As I see it, using a stickshift is like still using a butter churn to make butter - completely un-neccesery and erartating to use, and i cant imagine anyone who still want to use it. Driving with a stickshift is simply awfull, and i thank goodness that i was born in a time where u got automatic, unlike my parents who had to use it for so many years and are extremely happy they dont have to anymore.


----------



## J0N (Mar 19, 2007)

zekrahminator said:


> Remind me, what's so dangerous about driving automatic? In my opinion, it keeps you a bit safer at intersections (ever stall out in the middle of an intersection? Not fun ).



Because, the car keeps going unless you have the break on. Old people driving Automatics cause a lot of accidents!


----------



## J0N (Mar 19, 2007)

C.Ash said:


> As I see it, using a stickshift is like still using a butter churn to make butter - completely un-neccesery and erartating to use, and i cant imagine anyone who still want to use it. Driving with a stickshift is simply awfull, and i thank goodness that i was born in a time where u got automatic, unlike my parents who had to use it for so many years and are extremely happy they dont have to anymore.



In the UK, Manual probably out numbers Automatic 10 - 1. Driving manual is way more fun! You can get better performance out of the car, and it keeps your concentration levels up.


----------



## olstyle (Mar 19, 2007)

J0N said:


> In the UK, Manual probably out numbers Automatic 10 - 1. Driving manual is way more fun! You can get better performance out of the car, and it keeps your concentration levels up.
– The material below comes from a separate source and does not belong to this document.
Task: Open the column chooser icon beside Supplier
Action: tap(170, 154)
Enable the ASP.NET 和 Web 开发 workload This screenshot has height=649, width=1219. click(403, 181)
In Germany it´s even more. 
Who ever bought something like a BMW with an Automatic should  be shot.


----------



## J0N (Mar 19, 2007)

I think every European would agree with me when I say Automatics take the fun and enjoyment out of driving.


----------



## zekrahminator (Mar 19, 2007)

I don't mind driving either one, but I definitely prefer driving stick....I just wish the stick shift car I use had power steering . And I wish the automatic minivan wasn't so big (braking/turning/accelerating can be a challenge sometimes).... .


----------



## Darkrealms (Mar 19, 2007)

C.Ash said:


> As I see it, using a stickshift is like still using a butter churn to make butter - completely un-neccesery and erartating to use, and i cant imagine anyone who still want to use it. Driving with a stickshift is simply awfull, and i thank goodness that i was born in a time where u got automatic, unlike my parents who had to use it for so many years and are extremely happy they dont have to anymore.
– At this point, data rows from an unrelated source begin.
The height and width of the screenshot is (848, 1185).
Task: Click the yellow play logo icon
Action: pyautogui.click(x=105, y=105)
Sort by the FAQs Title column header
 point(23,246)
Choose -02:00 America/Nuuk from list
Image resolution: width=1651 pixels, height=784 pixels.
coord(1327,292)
*J0N* this is why automatics out number manuals in the US by at least 3 to 1.  It is getting harder and harder to get vehicles with manual (many models don't offer it anymore).  The US laws take a lot of the fun out of driving.  So most Americans drive point A to point B 
I drive a 4 spd manual and a 6 spd streetbike   I love manual but driving just isn't as fun in the US (I've driven in many countries).


----------



## Jimmy 2004 (Mar 19, 2007)

I don't see why anyone would want to drive an automatic myself. Having control over the gears is great, and if you know how to use them you don't even think about doing it, it comes naturally. Plus in an auto you get bored because there is nothing to do... and they're often a bit slower... and they use more fuel... the more things your car does for you, the more things there are that will break and render your vehicle useless for a week.
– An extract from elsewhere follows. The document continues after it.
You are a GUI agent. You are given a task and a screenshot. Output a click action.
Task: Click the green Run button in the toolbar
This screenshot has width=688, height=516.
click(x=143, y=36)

As for this survey, it used less than 200 people so not exactly the most conclusive evidence. IMO, it's a load of crap that they're saying the games make people drive faster. The link between the two is the other way around - people who enjoy driving (fast) are more likely to buy racing games, so of course you'll get this pattern. An old granny who drives under the speed limit is hardly going to get a racing game, but an 18 year old who loves driving quick is always going to have the latest NFS.

The people that do research like this analyse it in such a narrow view, hardly any of it is worth listening to any more. It's all been moulded to suit the view of the researcher.


----------



## ktr (Mar 19, 2007)

automatic in US due to...


easy to learn...

cheaper on the insurance

US roads (especially in the bay area) are heavy in traffic

more focus on the road, less hassle...

Automatic are getting better with new technology such as tiptronic, CVT...etc...

also manuals are getting better due to VW technology on clutch-less stick shift...which can be found on the new Audi R8 (nice car)...


----------



## Whilhelm (Mar 19, 2007)

This is a joke, they call need for speed a hardcore racing game. What about the driving simulatiors? Like GTR2, GTL, rFactor, Richard Burns Rally, Live for Speed and others. I would really like to see them do this study with driving sims instead of arcade games and see what the results are. To do well in these games you have to apply real driving techniques and in a simulation environment you can learn from your mistakes without consequence. It just bugs me that this trys to make all racing games look bad. They need to conduct this test with arcade games and sims and I can pretty much guarentee that the sims will result in the same if not improved driving ability.


----------



## zekrahminator (Mar 19, 2007)

Clutchless stick takes all the fun out of it, I saw it at the Kia dealership when my dad was shopping for new cars. Basically, you have Park, Reverse, Neutral, Drive....and then you can slide it into a, erm, lever-thingy (YOU tell me what it is ), and that lever-thingy has two positions: + and -. You press + when you want to go to the next gear, and - when you want to go to the previous gear. The automatic transmission keeps it in the gear specified, and makes sure clutching is taken care of as well. Really insults people that bothered to learn the clutch, but otherwise easy as an automatic to learn...makes cars a lot like the playstation versions we grew up driving .


----------



## Completely Bonkers (Mar 19, 2007)

Racing sims DO make you drive a bit harder... and for some petrol-heads like ourselves... the opportunity to test a sim-car by pushing it to the limit does two things:

1./ We are MORE LIKELY TO DRIVE BETTER when pushing a real-car to the limit, but
2./ We are more likely to push the car to the limit.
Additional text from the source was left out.